§ **WHAT TO DO**: Report how many lines of the material contain the string "coordinates", treating uppercase and lowercase as different. Give only the number.

(Recorded data)
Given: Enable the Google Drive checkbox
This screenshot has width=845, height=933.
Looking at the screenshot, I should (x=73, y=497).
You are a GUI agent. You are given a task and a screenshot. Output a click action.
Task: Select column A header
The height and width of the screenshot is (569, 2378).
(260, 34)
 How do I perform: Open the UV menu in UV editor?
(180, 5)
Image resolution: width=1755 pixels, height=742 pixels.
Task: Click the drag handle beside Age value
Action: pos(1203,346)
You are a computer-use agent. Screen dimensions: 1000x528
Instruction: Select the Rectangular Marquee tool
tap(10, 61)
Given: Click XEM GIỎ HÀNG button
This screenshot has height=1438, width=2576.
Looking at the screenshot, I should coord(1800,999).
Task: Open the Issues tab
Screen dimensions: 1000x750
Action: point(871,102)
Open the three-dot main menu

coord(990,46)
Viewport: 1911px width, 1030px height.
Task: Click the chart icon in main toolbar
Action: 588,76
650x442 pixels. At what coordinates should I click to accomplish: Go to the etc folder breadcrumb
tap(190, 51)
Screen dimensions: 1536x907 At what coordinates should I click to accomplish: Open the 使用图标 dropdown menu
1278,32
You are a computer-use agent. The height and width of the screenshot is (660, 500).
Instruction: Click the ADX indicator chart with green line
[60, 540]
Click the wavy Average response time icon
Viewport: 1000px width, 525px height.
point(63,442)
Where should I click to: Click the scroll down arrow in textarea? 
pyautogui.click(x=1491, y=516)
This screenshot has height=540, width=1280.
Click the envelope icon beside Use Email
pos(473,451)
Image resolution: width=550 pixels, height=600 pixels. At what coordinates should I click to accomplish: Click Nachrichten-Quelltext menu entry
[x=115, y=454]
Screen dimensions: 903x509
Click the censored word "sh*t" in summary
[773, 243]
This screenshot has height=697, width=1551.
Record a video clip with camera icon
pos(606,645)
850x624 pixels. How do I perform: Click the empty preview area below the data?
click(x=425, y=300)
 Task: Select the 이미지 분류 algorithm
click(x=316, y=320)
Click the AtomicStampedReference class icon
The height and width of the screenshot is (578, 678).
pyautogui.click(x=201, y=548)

§ **ANSWER TO THE TASK**: 3